» **Página**:
A África é um continente tão grande e rico em cultura que seus costumes têm influência até hoje nos nossos hábitos alimentares. Reis e rainhas em suas terras natais foram trazidos para o Brasil na condição de escravos. 

E a comida feita aqui teve um papel super importante, inclusive na libertação de homens e parentes. As mulheres vendiam seus tabuleiros de comida pelas ruas e, com o dinheiro, pagavam pela liberdade dos seus familiares. 

Esse conteúdo vai levantar o processo histórico da alimentação, desde a sua origem até os dias de hoje aqui no Brasil. Acompanhe tudo até o final. 

 

História da culinária africana

Alguns historiadores apontam o continente africano como o berço do surgimento da humanidade. Os registros arqueológicos indicam que as primeiras civilizações surgiram na Tanzânia, Quênia e Egito há cerca de 6 mil anos atrás. 

Os primeiros experimentos alimentares, o processo de fermentação dos alimentos, o preparo do café, entre outros, foram criados pelos africanos. 

Os povos domesticaram e cultivaram os primeiros grãos surgidos no continente: o teff, painço, cevada, trigo, lentilha e sorgo. 

É importante destacar que falamos em povo africano de maneira ampla mas na verdade cada tribo, cada país tem modos de preparo e seus próprios pratos típicos. 

O continente africano compreende uma área de cerca de 30 milhões de quilômetros quadrados, um quinto da área terrestre da Terra e possui mais de 50 países com vegetação, clima, costumes e dialetos muito distintos. 

Mas essa geografia determinou alguns traços comuns às culinárias dos países do Norte e outras do Sul, são elas: 

  • Culinária do Norte da África (Marrocos, Argélia, Tunísia, Líbia e Egito): o norte da África tem uma forte ligação com o cultivo do trigo. Por isso, alguns pratos levam o alimento em sua composição. É o caso do Koshari, prato popular no Egito composto por macarrão, arroz e lentilhas marrons, coberto com um molho de tomate picante, vinagre de alho, grão de bico e cebola frita crocante. Outro ponto característico dos pratos do Norte é o uso de especiarias, como por exemplo, a erva-doce, alecrim, louro e pimentas.
  • Culinária do Sul da África: muitos vegetais ensopados e a presença de massas cozidas em água, como é o caso da Kwanga do Congo ou do Fufu. Inclusive, essas duas massas levam mandioca no preparo e o tubérculo não é nativo do continente africano. Foi levado do Brasil para o continente por aqueles que conseguiram se libertar e voltar para casa. Destaque também para o fato da maioria dos pratos levar muitos vegetais, a exemplo do Chakalaka na África do Sul. Feito a base de feijão, legumes, tomate e especiarias ele pode ser picante com bastante pimenta ou suave, de acordo com a preferência de quem prepara.

» **Tarefas e exercícios**:
- a) Liste os primeiros grãos que, segundo o texto sobre culinária africana, os povos domesticaram e cultivaram no continente.
- b) De acordo com o texto sobre culinária africana, qual tubérculo usado no preparo da Kwanga e do Fufu não é nativo da África?

» **Material fornecido**:

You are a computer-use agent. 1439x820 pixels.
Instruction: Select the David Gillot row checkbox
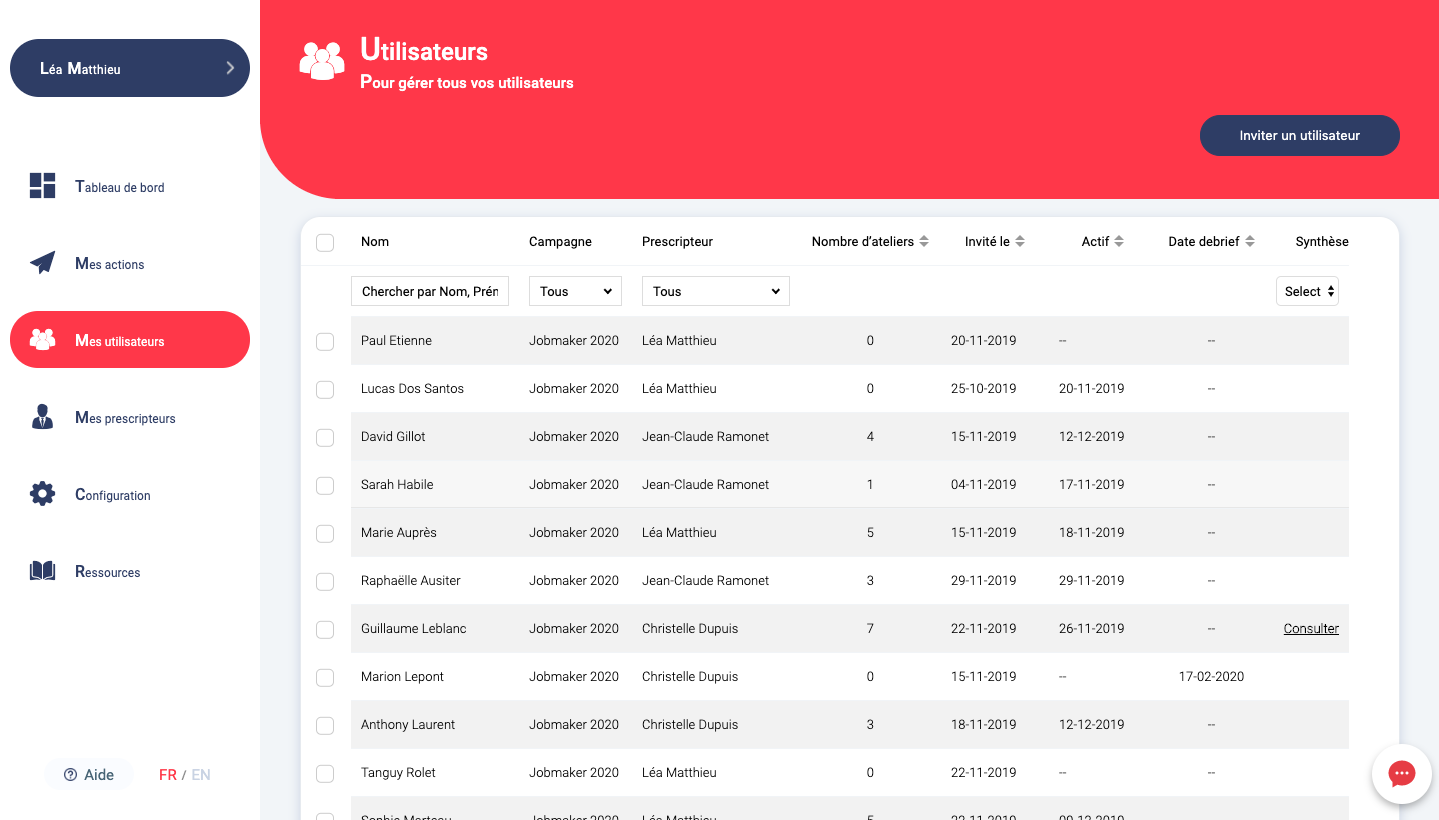325,438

» **Respostas completas**:
- a) Teff, painço, cevada, trigo, lentilha e sorgo.

- b) A mandioca, levada do Brasil para o continente.